[Records drawn from a dataset]

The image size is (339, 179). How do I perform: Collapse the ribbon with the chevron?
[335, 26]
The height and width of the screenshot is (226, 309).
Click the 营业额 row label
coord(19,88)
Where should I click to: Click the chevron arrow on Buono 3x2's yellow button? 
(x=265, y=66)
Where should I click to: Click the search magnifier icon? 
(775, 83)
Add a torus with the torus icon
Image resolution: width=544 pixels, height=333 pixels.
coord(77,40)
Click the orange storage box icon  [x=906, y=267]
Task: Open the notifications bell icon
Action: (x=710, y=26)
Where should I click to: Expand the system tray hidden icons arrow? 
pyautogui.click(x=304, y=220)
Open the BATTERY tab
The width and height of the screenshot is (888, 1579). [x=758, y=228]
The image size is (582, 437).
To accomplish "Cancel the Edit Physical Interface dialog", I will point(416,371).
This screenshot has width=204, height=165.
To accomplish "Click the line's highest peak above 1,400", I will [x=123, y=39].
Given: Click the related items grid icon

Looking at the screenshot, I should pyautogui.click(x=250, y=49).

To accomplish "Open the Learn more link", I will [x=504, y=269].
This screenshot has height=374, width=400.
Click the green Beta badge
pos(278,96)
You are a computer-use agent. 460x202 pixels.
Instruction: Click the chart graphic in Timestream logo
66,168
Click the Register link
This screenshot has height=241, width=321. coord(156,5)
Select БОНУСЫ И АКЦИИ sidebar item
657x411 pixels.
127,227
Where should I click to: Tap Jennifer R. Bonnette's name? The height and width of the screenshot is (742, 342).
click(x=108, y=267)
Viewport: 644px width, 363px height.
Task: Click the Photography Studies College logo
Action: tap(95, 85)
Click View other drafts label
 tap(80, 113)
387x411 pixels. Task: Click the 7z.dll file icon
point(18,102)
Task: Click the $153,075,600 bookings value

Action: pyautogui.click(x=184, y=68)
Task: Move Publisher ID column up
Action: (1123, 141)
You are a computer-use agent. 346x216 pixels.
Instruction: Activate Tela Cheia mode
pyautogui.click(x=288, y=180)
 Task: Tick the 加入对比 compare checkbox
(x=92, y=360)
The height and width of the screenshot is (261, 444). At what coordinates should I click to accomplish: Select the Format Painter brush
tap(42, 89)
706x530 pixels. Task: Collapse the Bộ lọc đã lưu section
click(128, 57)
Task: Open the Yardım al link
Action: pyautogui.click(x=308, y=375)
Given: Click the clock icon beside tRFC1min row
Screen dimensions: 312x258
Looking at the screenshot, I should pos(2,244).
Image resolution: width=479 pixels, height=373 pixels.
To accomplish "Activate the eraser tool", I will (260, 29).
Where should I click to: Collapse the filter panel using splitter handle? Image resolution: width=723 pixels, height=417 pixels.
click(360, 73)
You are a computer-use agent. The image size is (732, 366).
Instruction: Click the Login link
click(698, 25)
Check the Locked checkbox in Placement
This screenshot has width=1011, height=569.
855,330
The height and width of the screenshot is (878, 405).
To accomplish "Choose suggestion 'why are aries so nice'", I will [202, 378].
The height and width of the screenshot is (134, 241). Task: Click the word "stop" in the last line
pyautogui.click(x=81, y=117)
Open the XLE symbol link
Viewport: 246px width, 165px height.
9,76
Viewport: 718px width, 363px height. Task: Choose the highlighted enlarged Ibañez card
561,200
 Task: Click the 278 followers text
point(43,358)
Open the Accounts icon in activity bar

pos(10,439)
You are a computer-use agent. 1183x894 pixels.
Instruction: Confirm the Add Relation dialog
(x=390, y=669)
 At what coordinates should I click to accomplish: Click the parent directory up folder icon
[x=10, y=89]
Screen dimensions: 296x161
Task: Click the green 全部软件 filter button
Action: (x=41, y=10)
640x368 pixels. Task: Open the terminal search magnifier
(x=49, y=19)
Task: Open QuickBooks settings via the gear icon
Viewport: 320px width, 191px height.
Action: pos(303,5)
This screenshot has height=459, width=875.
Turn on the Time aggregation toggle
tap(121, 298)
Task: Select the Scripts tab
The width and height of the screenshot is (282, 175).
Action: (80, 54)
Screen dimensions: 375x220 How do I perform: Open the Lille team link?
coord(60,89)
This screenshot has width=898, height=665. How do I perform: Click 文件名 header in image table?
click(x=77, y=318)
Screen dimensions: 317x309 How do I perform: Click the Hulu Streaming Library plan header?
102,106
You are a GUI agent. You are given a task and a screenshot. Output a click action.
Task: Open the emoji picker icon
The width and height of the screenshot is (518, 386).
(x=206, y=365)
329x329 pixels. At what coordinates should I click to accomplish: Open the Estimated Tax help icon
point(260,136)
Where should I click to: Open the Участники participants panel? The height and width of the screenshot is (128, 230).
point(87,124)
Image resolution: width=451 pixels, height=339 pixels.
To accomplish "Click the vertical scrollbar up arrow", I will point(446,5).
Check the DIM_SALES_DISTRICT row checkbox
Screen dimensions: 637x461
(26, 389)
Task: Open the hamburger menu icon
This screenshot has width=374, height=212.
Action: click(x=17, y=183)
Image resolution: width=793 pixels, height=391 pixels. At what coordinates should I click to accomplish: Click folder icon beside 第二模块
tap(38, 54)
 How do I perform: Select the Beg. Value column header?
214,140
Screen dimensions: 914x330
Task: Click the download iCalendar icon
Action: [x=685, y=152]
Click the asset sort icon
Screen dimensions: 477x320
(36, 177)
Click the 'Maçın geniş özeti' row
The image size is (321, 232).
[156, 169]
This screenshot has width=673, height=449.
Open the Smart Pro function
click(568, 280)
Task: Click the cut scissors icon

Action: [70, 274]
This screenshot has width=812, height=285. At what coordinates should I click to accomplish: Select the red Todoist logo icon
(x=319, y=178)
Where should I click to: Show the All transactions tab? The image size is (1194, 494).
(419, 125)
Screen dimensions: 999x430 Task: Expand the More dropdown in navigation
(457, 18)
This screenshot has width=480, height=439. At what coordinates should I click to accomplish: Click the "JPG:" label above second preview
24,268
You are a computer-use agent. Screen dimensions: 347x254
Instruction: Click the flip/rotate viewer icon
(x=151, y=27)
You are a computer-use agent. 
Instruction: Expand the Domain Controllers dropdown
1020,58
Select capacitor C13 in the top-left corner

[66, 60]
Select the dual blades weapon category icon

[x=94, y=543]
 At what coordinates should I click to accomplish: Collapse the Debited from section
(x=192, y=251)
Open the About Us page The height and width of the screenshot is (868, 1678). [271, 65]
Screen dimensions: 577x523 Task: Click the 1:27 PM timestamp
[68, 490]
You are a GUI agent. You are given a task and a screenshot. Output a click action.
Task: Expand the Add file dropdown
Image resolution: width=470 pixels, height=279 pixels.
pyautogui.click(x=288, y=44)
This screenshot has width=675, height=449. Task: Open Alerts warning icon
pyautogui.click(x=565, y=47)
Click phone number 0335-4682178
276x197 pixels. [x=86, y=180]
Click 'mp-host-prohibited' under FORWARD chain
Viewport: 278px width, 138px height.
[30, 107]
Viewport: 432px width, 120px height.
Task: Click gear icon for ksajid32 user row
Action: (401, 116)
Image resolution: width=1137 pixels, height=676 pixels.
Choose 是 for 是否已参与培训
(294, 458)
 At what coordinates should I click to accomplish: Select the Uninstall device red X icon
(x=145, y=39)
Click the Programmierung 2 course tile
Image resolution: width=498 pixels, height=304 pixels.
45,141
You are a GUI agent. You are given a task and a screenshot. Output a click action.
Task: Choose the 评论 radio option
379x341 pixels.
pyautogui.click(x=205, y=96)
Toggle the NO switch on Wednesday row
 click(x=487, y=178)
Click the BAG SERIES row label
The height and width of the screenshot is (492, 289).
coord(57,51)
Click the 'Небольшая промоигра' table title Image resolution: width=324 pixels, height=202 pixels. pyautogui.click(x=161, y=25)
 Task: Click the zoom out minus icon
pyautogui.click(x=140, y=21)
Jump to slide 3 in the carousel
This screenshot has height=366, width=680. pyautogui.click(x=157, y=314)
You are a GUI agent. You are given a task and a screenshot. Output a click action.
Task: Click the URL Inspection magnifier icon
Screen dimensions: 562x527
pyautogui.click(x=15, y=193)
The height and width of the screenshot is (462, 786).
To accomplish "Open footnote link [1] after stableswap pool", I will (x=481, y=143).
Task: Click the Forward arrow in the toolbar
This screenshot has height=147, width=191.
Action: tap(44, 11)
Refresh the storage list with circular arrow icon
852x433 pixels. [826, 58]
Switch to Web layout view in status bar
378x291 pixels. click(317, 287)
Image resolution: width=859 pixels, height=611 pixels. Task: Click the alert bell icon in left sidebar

● REQUIREMENT
Note every line of the entries in which "computer" appears, and copy it down.

● RESPONSE TO THE TASK
You are a computer-use agent. 460x202 pixels.
You are a computer-use agent. 346x216 pixels.
You are a computer-use agent. The image size is (732, 366).
You are a computer-use agent. 1183x894 pixels.
You are a computer-use agent. Screen dimensions: 347x254
You are a computer-use agent. 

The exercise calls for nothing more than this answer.